Y a partir de ahí comenzó otra aventura auditiva, que se mezcla ya con lo que le ha venido ocurriendo a Mahler durante los últimos treinta años. Hace muy poco, al investigar los fondos quevedianos que Fernández Guerra dejó a su sobrino Luis Valdés, y Luis Valdés a sus herederos, Javier Miranda, uno de ellos, se me presentó como el presidente de la asociación de amigos de Mahler. Y el compositor y don Francisco se dieron la mano. Intenté escuchar a Mahler mientras leía algunos poemas serios de Quevedo: no funcionaba la armonía, sino el contraste. Quevedo consuena muy bien con el padre Victoria y alrededores; Mahler va de la mano con los beatles, moustaky y el dúo dinámico, mal que les pese a los mahlerianos. Y así anda en mi vieja viniloteca, con otras muchas armonías, de cuya conjunción sale el retrato musical de hace años.

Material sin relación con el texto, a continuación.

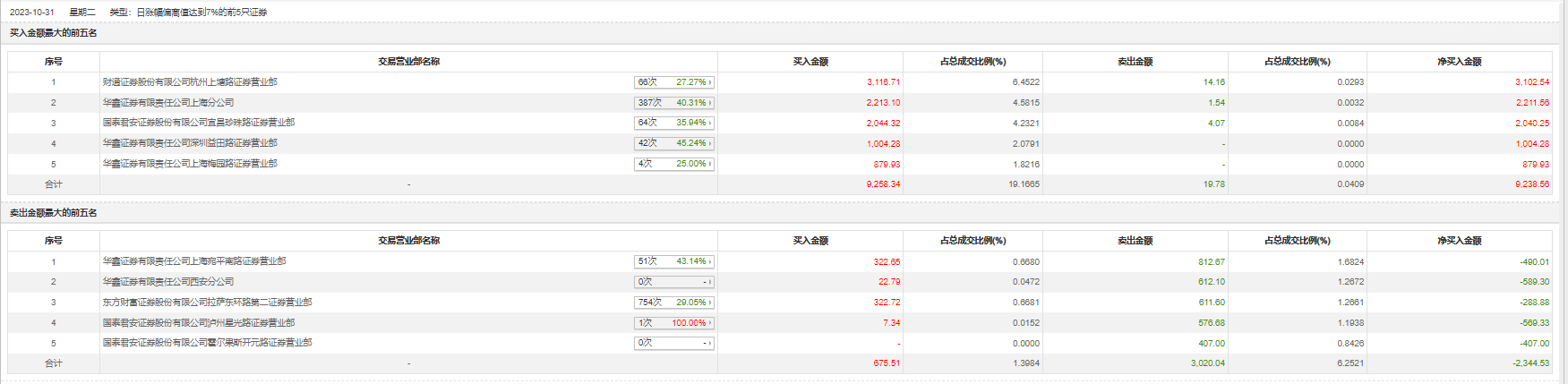Image resolution: width=1568 pixels, height=384 pixels.
Task: Expand the 51次 43.14% stats box
Action: click(673, 261)
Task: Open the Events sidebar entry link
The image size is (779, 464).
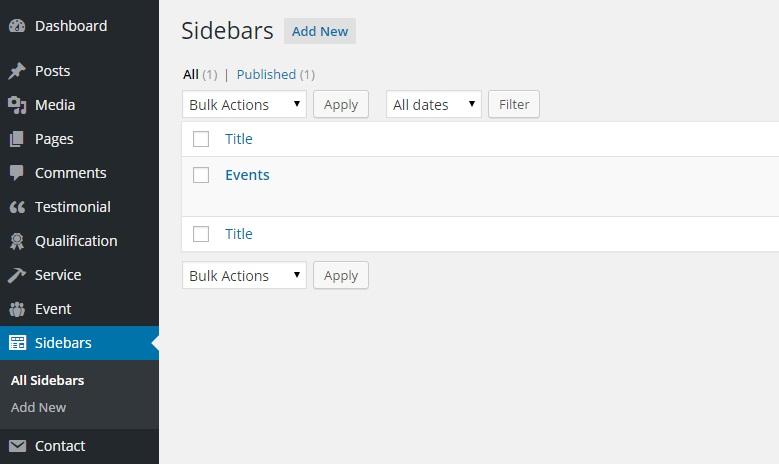Action: (247, 175)
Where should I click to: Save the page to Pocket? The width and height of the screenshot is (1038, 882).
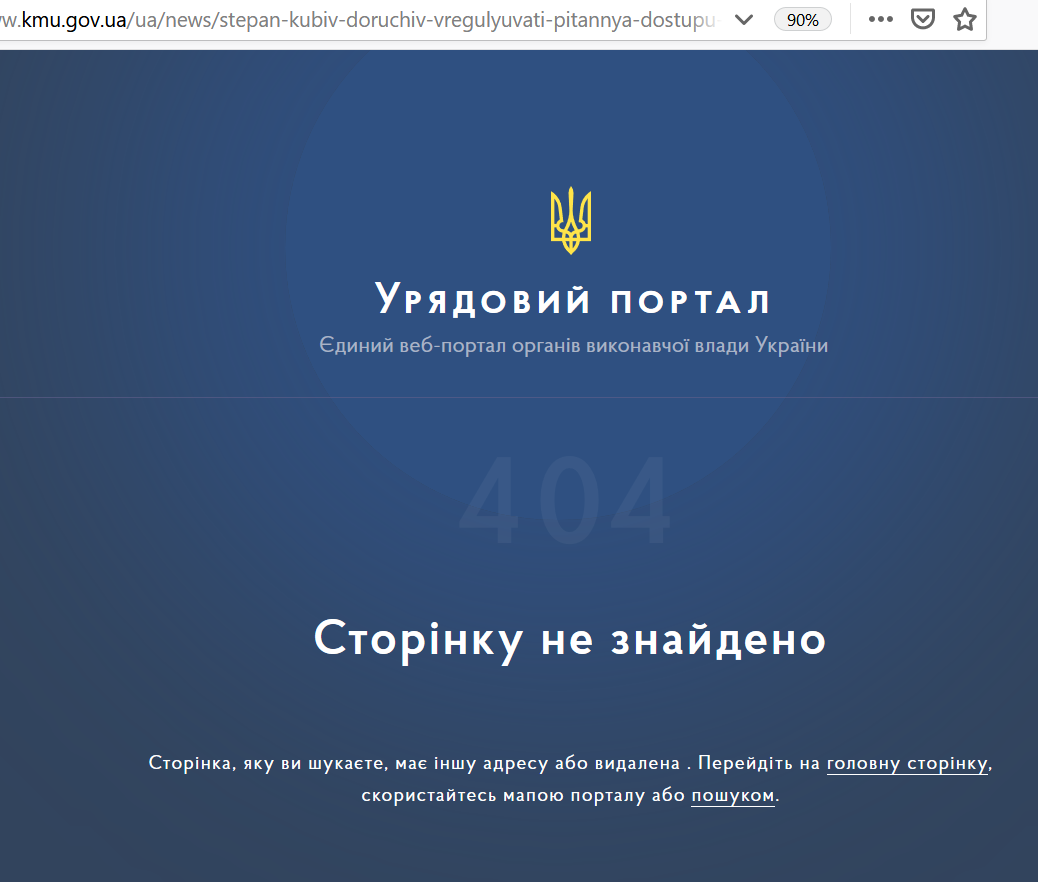pyautogui.click(x=926, y=20)
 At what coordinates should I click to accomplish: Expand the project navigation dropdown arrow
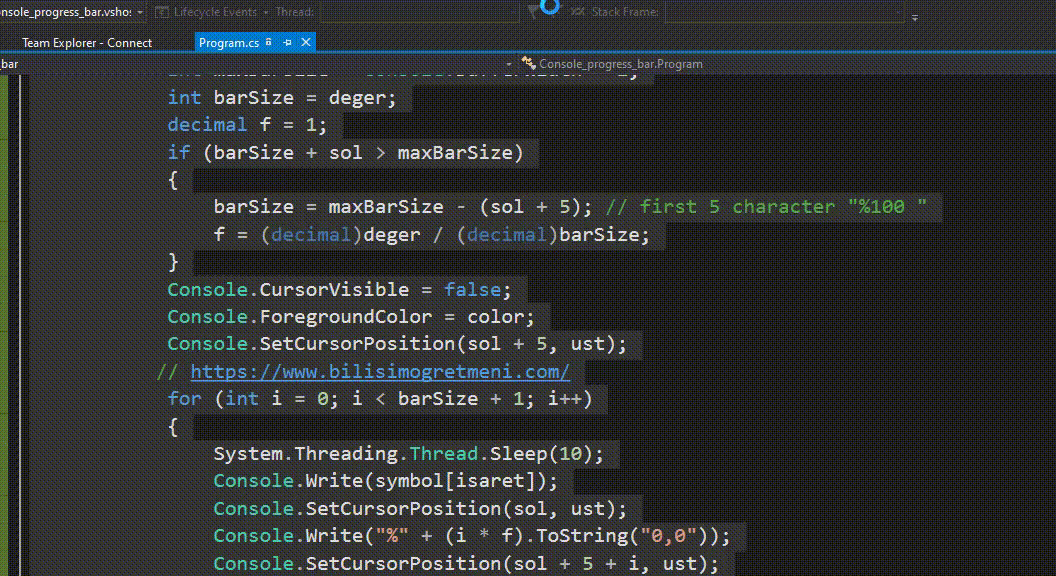click(507, 63)
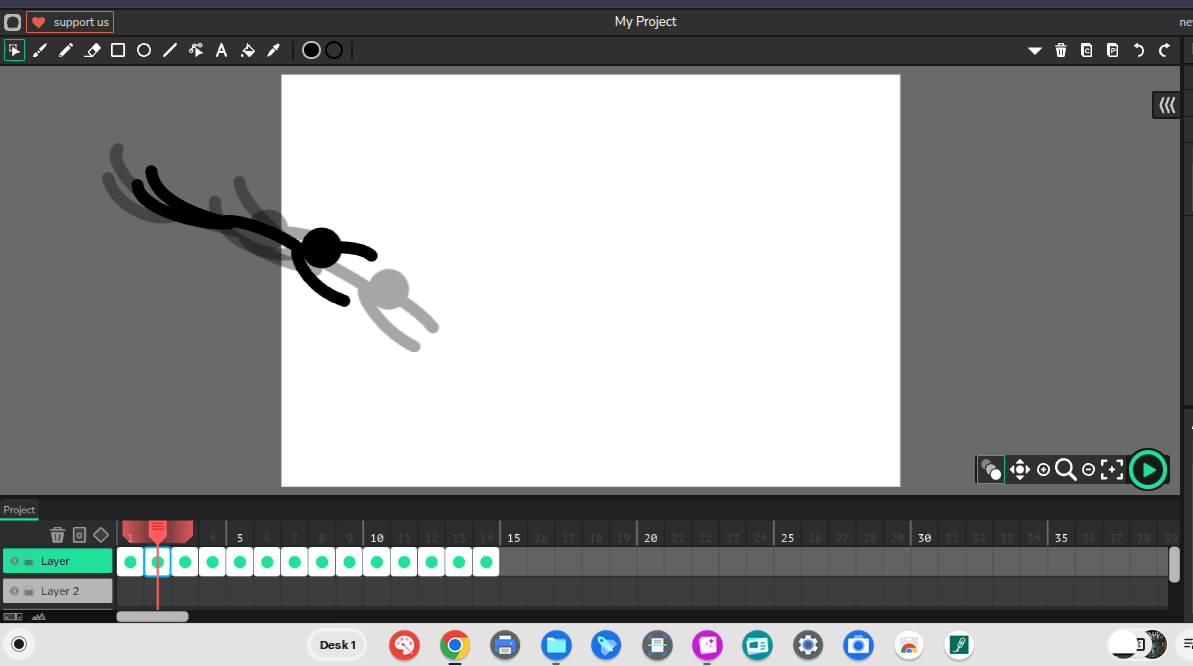Select the Brush tool
Viewport: 1193px width, 666px height.
coord(40,50)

De modo que cuando leo –en uno de los suplementos culturales de este sábado, el de La voz de Galicia, entrevista a Norman Lebrecht– que Mahler está desbancando a Beethoven en el favor del público y que si patatín y patatán, me pregunto si esta resurreción a paisajes musicales de tonos wagnerianos, adelgazados hasta lo sublime a veces, no nos está devolviendo a un lugar que creíamos superado, abandonado. Lo que nunca significará que la música de Mahler no haya de gustarnos, ¿eh?
Y que el tiempo no es obligaroriamente “progreso”.